● **Your objective**
Needed from the data below: every line from the one with "proizvodnja (269, 1496)" up to and including the one with "May 2024 (481, 609)", repeated exactly and with nothing else.

● **Data in this exercise**
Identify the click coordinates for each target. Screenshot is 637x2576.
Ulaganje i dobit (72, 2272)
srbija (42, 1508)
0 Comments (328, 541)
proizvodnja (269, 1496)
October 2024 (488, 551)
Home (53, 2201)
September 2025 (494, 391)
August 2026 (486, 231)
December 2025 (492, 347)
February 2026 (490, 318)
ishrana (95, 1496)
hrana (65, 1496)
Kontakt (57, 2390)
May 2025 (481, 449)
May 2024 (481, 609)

==

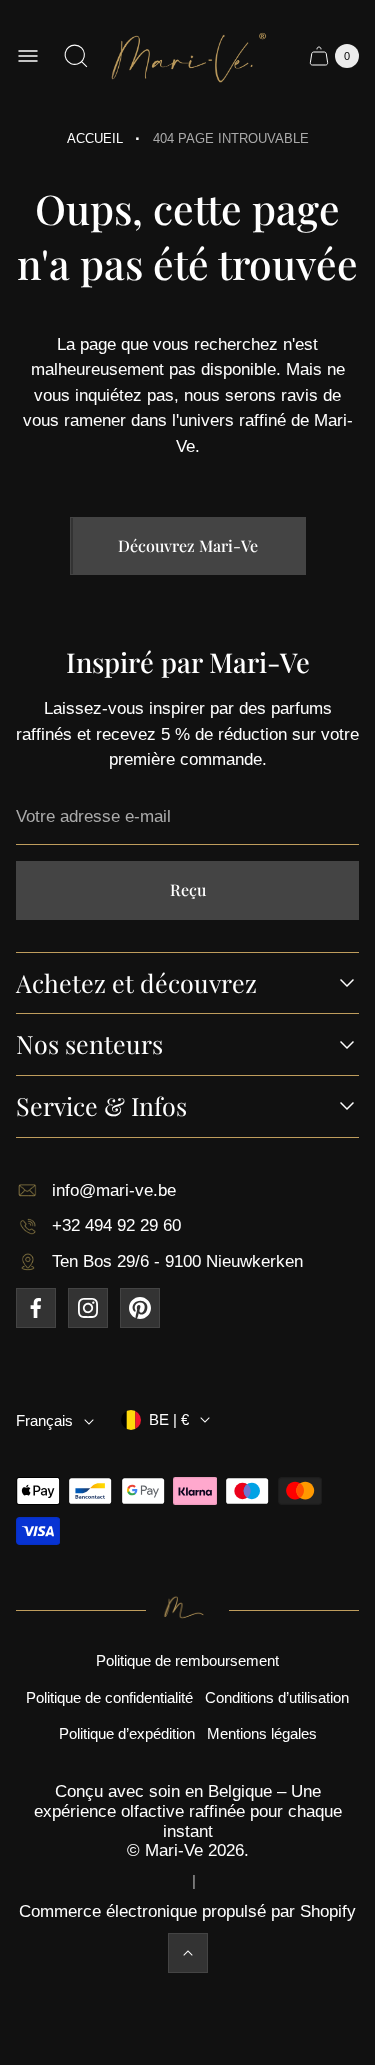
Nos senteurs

● **Finished exercise**
proizvodnja (269, 1496)
October 2024 (488, 551)
Home (53, 2201)
September 2025 (494, 391)
August 2026 (486, 231)
December 2025 (492, 347)
February 2026 (490, 318)
ishrana (95, 1496)
hrana (65, 1496)
Kontakt (57, 2390)
May 2025 (481, 449)
May 2024 (481, 609)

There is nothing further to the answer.